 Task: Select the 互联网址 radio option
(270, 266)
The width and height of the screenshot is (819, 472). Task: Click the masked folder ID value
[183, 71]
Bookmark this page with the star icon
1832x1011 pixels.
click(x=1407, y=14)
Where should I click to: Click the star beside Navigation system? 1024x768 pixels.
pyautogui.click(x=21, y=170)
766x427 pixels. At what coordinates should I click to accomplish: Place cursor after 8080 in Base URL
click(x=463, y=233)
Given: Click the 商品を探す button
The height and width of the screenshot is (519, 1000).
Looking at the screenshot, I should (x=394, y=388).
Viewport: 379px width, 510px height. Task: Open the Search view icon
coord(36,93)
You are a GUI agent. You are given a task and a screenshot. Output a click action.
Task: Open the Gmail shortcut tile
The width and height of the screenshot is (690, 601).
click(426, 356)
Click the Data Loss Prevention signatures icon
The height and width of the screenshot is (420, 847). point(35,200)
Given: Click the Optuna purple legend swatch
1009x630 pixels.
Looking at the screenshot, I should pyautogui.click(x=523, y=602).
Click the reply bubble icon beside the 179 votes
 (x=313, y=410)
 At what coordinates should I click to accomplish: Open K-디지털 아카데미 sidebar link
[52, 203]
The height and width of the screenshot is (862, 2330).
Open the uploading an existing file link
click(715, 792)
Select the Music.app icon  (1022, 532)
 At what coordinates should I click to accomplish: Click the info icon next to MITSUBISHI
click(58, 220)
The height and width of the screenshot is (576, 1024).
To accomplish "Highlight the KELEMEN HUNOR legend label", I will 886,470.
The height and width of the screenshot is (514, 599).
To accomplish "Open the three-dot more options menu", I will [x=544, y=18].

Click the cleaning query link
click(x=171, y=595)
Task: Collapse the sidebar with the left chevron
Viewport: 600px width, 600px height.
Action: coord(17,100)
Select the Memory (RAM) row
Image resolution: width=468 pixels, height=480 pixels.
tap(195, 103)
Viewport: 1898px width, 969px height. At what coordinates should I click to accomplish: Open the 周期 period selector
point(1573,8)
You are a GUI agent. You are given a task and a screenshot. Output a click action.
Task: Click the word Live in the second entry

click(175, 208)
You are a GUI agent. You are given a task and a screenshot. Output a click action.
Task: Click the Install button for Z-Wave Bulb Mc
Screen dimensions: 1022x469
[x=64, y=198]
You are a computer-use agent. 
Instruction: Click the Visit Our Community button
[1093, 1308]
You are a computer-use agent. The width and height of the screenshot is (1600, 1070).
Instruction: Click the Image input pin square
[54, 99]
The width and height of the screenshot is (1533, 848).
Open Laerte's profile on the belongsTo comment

**YOUR GOAL:** Print each record from the listing above exactly as it was given.

**SOLVED PROBLEM:**
 Task: Select the 互联网址 radio option
(270, 266)
The width and height of the screenshot is (819, 472). Task: Click the masked folder ID value
[183, 71]
Bookmark this page with the star icon
1832x1011 pixels.
click(x=1407, y=14)
Where should I click to: Click the star beside Navigation system? 1024x768 pixels.
pyautogui.click(x=21, y=170)
766x427 pixels. At what coordinates should I click to accomplish: Place cursor after 8080 in Base URL
click(x=463, y=233)
Given: Click the 商品を探す button
The height and width of the screenshot is (519, 1000).
Looking at the screenshot, I should (x=394, y=388).
Viewport: 379px width, 510px height. Task: Open the Search view icon
coord(36,93)
You are a GUI agent. You are given a task and a screenshot. Output a click action.
Task: Open the Gmail shortcut tile
The width and height of the screenshot is (690, 601).
click(426, 356)
Click the Data Loss Prevention signatures icon
The height and width of the screenshot is (420, 847). point(35,200)
Given: Click the Optuna purple legend swatch
1009x630 pixels.
Looking at the screenshot, I should pyautogui.click(x=523, y=602).
Click the reply bubble icon beside the 179 votes
 (x=313, y=410)
 At what coordinates should I click to accomplish: Open K-디지털 아카데미 sidebar link
[52, 203]
The height and width of the screenshot is (862, 2330).
Open the uploading an existing file link
click(715, 792)
Select the Music.app icon  (1022, 532)
 At what coordinates should I click to accomplish: Click the info icon next to MITSUBISHI
click(58, 220)
The height and width of the screenshot is (576, 1024).
To accomplish "Highlight the KELEMEN HUNOR legend label", I will 886,470.
The height and width of the screenshot is (514, 599).
To accomplish "Open the three-dot more options menu", I will [x=544, y=18].

Click the cleaning query link
click(x=171, y=595)
Task: Collapse the sidebar with the left chevron
Viewport: 600px width, 600px height.
Action: coord(17,100)
Select the Memory (RAM) row
Image resolution: width=468 pixels, height=480 pixels.
tap(195, 103)
Viewport: 1898px width, 969px height. At what coordinates should I click to accomplish: Open the 周期 period selector
point(1573,8)
You are a GUI agent. You are given a task and a screenshot. Output a click action.
Task: Click the word Live in the second entry

click(175, 208)
You are a GUI agent. You are given a task and a screenshot. Output a click action.
Task: Click the Install button for Z-Wave Bulb Mc
Screen dimensions: 1022x469
[x=64, y=198]
You are a computer-use agent. 
Instruction: Click the Visit Our Community button
[1093, 1308]
You are a computer-use agent. The width and height of the screenshot is (1600, 1070).
Instruction: Click the Image input pin square
[54, 99]
The width and height of the screenshot is (1533, 848).
Open Laerte's profile on the belongsTo comment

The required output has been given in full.